Your objective
Please print the data that follows, keeping every line exact.

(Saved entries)
···

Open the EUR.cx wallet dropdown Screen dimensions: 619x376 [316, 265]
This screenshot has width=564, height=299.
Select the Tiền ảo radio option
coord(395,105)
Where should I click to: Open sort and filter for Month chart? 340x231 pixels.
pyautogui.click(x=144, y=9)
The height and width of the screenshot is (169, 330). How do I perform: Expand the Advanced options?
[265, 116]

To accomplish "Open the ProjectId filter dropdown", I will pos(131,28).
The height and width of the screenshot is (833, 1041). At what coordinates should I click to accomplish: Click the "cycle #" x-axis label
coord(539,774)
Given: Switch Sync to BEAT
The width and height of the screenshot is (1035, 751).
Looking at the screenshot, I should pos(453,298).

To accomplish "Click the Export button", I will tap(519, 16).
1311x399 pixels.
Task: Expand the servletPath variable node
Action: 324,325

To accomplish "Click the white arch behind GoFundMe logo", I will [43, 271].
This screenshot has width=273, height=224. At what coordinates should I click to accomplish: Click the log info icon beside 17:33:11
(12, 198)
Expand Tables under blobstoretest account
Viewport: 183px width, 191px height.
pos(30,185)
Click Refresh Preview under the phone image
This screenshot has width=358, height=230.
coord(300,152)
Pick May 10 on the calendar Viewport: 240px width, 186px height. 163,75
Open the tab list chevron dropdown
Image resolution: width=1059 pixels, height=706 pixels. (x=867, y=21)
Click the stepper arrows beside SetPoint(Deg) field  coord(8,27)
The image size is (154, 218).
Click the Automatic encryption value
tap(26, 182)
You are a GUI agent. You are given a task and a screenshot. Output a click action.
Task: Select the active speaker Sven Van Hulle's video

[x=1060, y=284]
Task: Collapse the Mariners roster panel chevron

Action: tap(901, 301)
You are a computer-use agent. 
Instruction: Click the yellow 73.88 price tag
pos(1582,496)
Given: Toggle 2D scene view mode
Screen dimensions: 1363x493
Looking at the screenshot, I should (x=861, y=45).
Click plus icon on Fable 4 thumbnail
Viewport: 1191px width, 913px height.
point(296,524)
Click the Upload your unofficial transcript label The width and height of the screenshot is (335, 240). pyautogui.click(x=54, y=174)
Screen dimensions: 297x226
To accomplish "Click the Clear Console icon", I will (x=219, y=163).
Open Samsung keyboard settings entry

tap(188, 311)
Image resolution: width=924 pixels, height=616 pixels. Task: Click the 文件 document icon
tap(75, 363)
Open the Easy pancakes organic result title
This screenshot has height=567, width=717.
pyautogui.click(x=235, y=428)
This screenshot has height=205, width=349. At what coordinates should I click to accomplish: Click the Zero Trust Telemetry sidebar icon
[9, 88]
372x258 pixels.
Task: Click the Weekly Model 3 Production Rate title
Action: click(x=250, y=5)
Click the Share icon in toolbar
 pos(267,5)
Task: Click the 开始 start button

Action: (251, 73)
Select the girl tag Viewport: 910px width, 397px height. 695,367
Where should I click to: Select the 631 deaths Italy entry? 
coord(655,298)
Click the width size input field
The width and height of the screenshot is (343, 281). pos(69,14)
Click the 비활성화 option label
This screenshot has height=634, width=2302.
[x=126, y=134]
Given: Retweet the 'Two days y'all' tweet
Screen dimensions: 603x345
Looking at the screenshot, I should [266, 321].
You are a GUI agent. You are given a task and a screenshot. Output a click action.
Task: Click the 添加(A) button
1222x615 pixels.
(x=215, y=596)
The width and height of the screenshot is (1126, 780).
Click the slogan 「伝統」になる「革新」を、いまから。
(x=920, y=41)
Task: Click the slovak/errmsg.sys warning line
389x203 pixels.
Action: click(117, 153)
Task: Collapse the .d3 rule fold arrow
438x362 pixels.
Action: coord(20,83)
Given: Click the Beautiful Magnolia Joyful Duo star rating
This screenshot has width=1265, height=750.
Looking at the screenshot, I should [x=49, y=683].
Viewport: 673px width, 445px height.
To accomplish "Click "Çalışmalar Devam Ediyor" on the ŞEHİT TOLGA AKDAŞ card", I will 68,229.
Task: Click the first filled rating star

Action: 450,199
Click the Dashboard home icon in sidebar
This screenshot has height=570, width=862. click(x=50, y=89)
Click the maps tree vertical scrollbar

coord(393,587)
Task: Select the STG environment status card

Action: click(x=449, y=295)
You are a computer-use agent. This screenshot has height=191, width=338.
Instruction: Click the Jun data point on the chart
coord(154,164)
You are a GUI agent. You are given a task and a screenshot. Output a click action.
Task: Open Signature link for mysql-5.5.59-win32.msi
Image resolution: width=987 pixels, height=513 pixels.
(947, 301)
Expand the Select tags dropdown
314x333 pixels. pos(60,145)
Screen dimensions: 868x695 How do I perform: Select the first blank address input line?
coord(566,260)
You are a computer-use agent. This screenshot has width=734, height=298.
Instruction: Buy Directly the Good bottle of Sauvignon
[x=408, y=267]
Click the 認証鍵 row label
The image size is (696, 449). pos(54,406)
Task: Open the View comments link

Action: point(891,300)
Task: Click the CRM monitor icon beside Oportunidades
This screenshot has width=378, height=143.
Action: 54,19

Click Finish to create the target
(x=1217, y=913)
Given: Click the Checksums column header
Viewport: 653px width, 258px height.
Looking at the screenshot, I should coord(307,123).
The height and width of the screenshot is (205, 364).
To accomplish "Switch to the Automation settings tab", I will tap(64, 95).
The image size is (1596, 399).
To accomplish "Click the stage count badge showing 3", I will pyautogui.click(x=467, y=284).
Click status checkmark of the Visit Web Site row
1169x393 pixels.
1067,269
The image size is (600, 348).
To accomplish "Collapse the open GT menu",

···

Task solution
Open the EUR.cx wallet dropdown Screen dimensions: 619x376 [316, 265]
This screenshot has width=564, height=299.
Select the Tiền ảo radio option
coord(395,105)
Where should I click to: Open sort and filter for Month chart? 340x231 pixels.
pyautogui.click(x=144, y=9)
The height and width of the screenshot is (169, 330). How do I perform: Expand the Advanced options?
[265, 116]

To accomplish "Open the ProjectId filter dropdown", I will pos(131,28).
The height and width of the screenshot is (833, 1041). At what coordinates should I click to accomplish: Click the "cycle #" x-axis label
coord(539,774)
Given: Switch Sync to BEAT
The width and height of the screenshot is (1035, 751).
Looking at the screenshot, I should pos(453,298).

To accomplish "Click the Export button", I will tap(519, 16).
1311x399 pixels.
Task: Expand the servletPath variable node
Action: 324,325

To accomplish "Click the white arch behind GoFundMe logo", I will [43, 271].
This screenshot has width=273, height=224. At what coordinates should I click to accomplish: Click the log info icon beside 17:33:11
(12, 198)
Expand Tables under blobstoretest account
Viewport: 183px width, 191px height.
pos(30,185)
Click Refresh Preview under the phone image
This screenshot has width=358, height=230.
coord(300,152)
Pick May 10 on the calendar Viewport: 240px width, 186px height. 163,75
Open the tab list chevron dropdown
Image resolution: width=1059 pixels, height=706 pixels. (x=867, y=21)
Click the stepper arrows beside SetPoint(Deg) field  coord(8,27)
The image size is (154, 218).
Click the Automatic encryption value
tap(26, 182)
You are a GUI agent. You are given a task and a screenshot. Output a click action.
Task: Select the active speaker Sven Van Hulle's video

[x=1060, y=284]
Task: Collapse the Mariners roster panel chevron

Action: tap(901, 301)
You are a computer-use agent. 
Instruction: Click the yellow 73.88 price tag
pos(1582,496)
Given: Toggle 2D scene view mode
Screen dimensions: 1363x493
Looking at the screenshot, I should (x=861, y=45).
Click plus icon on Fable 4 thumbnail
Viewport: 1191px width, 913px height.
point(296,524)
Click the Upload your unofficial transcript label The width and height of the screenshot is (335, 240). pyautogui.click(x=54, y=174)
Screen dimensions: 297x226
To accomplish "Click the Clear Console icon", I will (x=219, y=163).
Open Samsung keyboard settings entry

tap(188, 311)
Image resolution: width=924 pixels, height=616 pixels. Task: Click the 文件 document icon
tap(75, 363)
Open the Easy pancakes organic result title
This screenshot has height=567, width=717.
pyautogui.click(x=235, y=428)
This screenshot has height=205, width=349. At what coordinates should I click to accomplish: Click the Zero Trust Telemetry sidebar icon
[9, 88]
372x258 pixels.
Task: Click the Weekly Model 3 Production Rate title
Action: click(x=250, y=5)
Click the Share icon in toolbar
 pos(267,5)
Task: Click the 开始 start button

Action: (251, 73)
Select the girl tag Viewport: 910px width, 397px height. 695,367
Where should I click to: Select the 631 deaths Italy entry? 
coord(655,298)
Click the width size input field
The width and height of the screenshot is (343, 281). pos(69,14)
Click the 비활성화 option label
This screenshot has height=634, width=2302.
[x=126, y=134]
Given: Retweet the 'Two days y'all' tweet
Screen dimensions: 603x345
Looking at the screenshot, I should [266, 321].
You are a GUI agent. You are given a task and a screenshot. Output a click action.
Task: Click the 添加(A) button
1222x615 pixels.
(x=215, y=596)
The width and height of the screenshot is (1126, 780).
Click the slogan 「伝統」になる「革新」を、いまから。
(x=920, y=41)
Task: Click the slovak/errmsg.sys warning line
389x203 pixels.
Action: click(117, 153)
Task: Collapse the .d3 rule fold arrow
438x362 pixels.
Action: coord(20,83)
Given: Click the Beautiful Magnolia Joyful Duo star rating
This screenshot has width=1265, height=750.
Looking at the screenshot, I should [x=49, y=683].
Viewport: 673px width, 445px height.
To accomplish "Click "Çalışmalar Devam Ediyor" on the ŞEHİT TOLGA AKDAŞ card", I will 68,229.
Task: Click the first filled rating star

Action: 450,199
Click the Dashboard home icon in sidebar
This screenshot has height=570, width=862. click(x=50, y=89)
Click the maps tree vertical scrollbar

coord(393,587)
Task: Select the STG environment status card

Action: click(x=449, y=295)
You are a computer-use agent. This screenshot has height=191, width=338.
Instruction: Click the Jun data point on the chart
coord(154,164)
You are a GUI agent. You are given a task and a screenshot. Output a click action.
Task: Open Signature link for mysql-5.5.59-win32.msi
Image resolution: width=987 pixels, height=513 pixels.
(947, 301)
Expand the Select tags dropdown
314x333 pixels. pos(60,145)
Screen dimensions: 868x695 How do I perform: Select the first blank address input line?
coord(566,260)
You are a computer-use agent. This screenshot has width=734, height=298.
Instruction: Buy Directly the Good bottle of Sauvignon
[x=408, y=267]
Click the 認証鍵 row label
The image size is (696, 449). pos(54,406)
Task: Open the View comments link

Action: point(891,300)
Task: Click the CRM monitor icon beside Oportunidades
This screenshot has width=378, height=143.
Action: 54,19

Click Finish to create the target
(x=1217, y=913)
Given: Click the Checksums column header
Viewport: 653px width, 258px height.
Looking at the screenshot, I should coord(307,123).
The height and width of the screenshot is (205, 364).
To accomplish "Switch to the Automation settings tab", I will tap(64, 95).
The image size is (1596, 399).
To accomplish "Click the stage count badge showing 3", I will pyautogui.click(x=467, y=284).
Click status checkmark of the Visit Web Site row
1169x393 pixels.
1067,269
The image size is (600, 348).
To accomplish "Collapse the open GT menu",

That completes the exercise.